The fire displaced Schardt and about 75 other residents who lived in part of the complex near Coddingtown Mall.
Those who found themselves without a place to go the night of the fire were taken first to an emergency shelter managed by Red Cross, and later to the Flamingo Hotel. They stayed there until April 15, when Nikki Rutland, the manager of Nueva Vista, informed the displaced renters that the complex owner would no longer be paying for replacement housing.
They have been scrambling to find new temporary housing ever since, all the while unsure if their old homes will again be inhabitable.
“I live paycheck to paycheck and I was planning to grow old in my apartment,” said Carrie Johnson, 56, a Nueva Vista resident of almost 10 years. “I am too old for all this moving business and now I am having to look for a place to live and it’s going to be expensive.”
Johnson and other displaced Nueva Vista renters spoke out this week about being cut off by their landlord just as the city attorney’s office opened its own inquiry into the circumstances surrounding the fire, which caused an estimated $500,000 in damage to the three-story, 32-unit building on the north half of the complex. A second 32-unit building on the south side of the property was not affected, and its tenants remain in their units. Overall, the complex is home to about 160 people, a lower figure than was initially reported by fire officials and representatives of the site.
Fire investigators determined the blaze originated from an old entertainment system in a unit on the second floor of the north building. Inspectors have since red-tagged the building, meaning it cannot be reoccupied at this time.
City officials and Rutland, the site manager, said that no projected completion date exists for repairs that would allow tenants to return. Abatement work mandated by city code inspectors is set to begin later this month.
However, a separate inquiry into the fire launched by the city attorney’s office this week could play a significant factor for the displaced tenants and their temporary housing. As long as the city is investigating possible contributing factors to the fire at the 54-year-old complex - one that firefighters said was a concern of theirs before the blaze - the owner is obligated to cover the cost of replacement housing, according to Adriane Mertens, a city spokeswoman.
The city didn’t make that clear to Nueva Vista representatives until Wednesday evening, the same day the separate investigation was opened, and two days after tenants were cut off from assistance.
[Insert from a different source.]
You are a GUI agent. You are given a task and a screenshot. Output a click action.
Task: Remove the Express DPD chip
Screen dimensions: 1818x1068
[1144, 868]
It came as a surprise to city officials when the owner of the complex suddenly stopped paying replacement housing costs, Mertens said.
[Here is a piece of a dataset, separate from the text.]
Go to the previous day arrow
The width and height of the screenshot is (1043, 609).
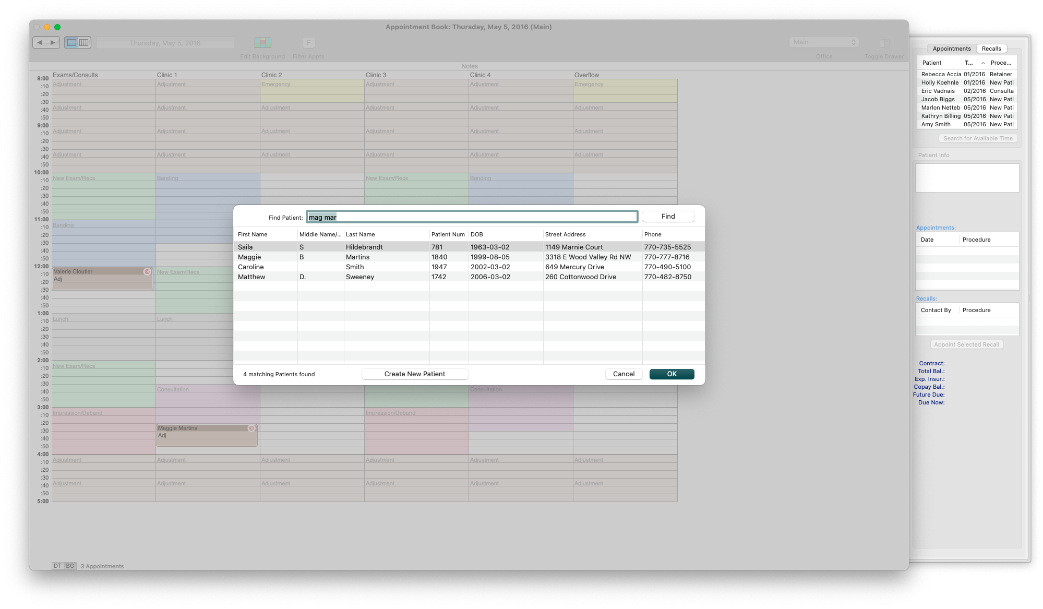(40, 43)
“I think definitely this is a unique circumstance and it is not something we had a playbook for,” she said. “We received notification through word-of-mouth what happened and rallied as quickly as possible to make sure there was an alternative housing solution.”
As of Friday, Mertens said there have been no updates from Nueva Vista on whether it is going to pay for cover housing costs for displaced tenants.
Most renters who live at Nueva Vista do so because of affordable rates catering to lower-income residents, Johnson said.
The complex has been owned for nearly two decades by Dennis Lanterman of Hillsborough and Tom Levison of Marin, according to property records. Attempts to reach them for comment this week were unsuccessful.
The crisis for Nueva Vista’s displaced renters comes as rock-bottom vacancy rates and high rent have squeezed working-class and lower-income residents out of many corners of the North Bay. In Santa Rosa, the crisis was exacerbated by the 2017 fires, which destroyed more than 3,000 homes, unleashing a fierce competition among survivors for replacement housing and exhausting much of the affordable rental stock.
On April 5, a day after flames ripped through Nueva Vista, affected renters were told by the city they would not be allowed to reoccupy their units pending inspection and repairs. The city worked with Red Cross to place people in emergency shelter.
Afterwards, those who were without a more-permanent place to stay were taken to the Flamingo Hotel for 10 days, with stays paid for by Lanterman, tenants said. The renters were told to wait for a more permanent relocation placement, they said.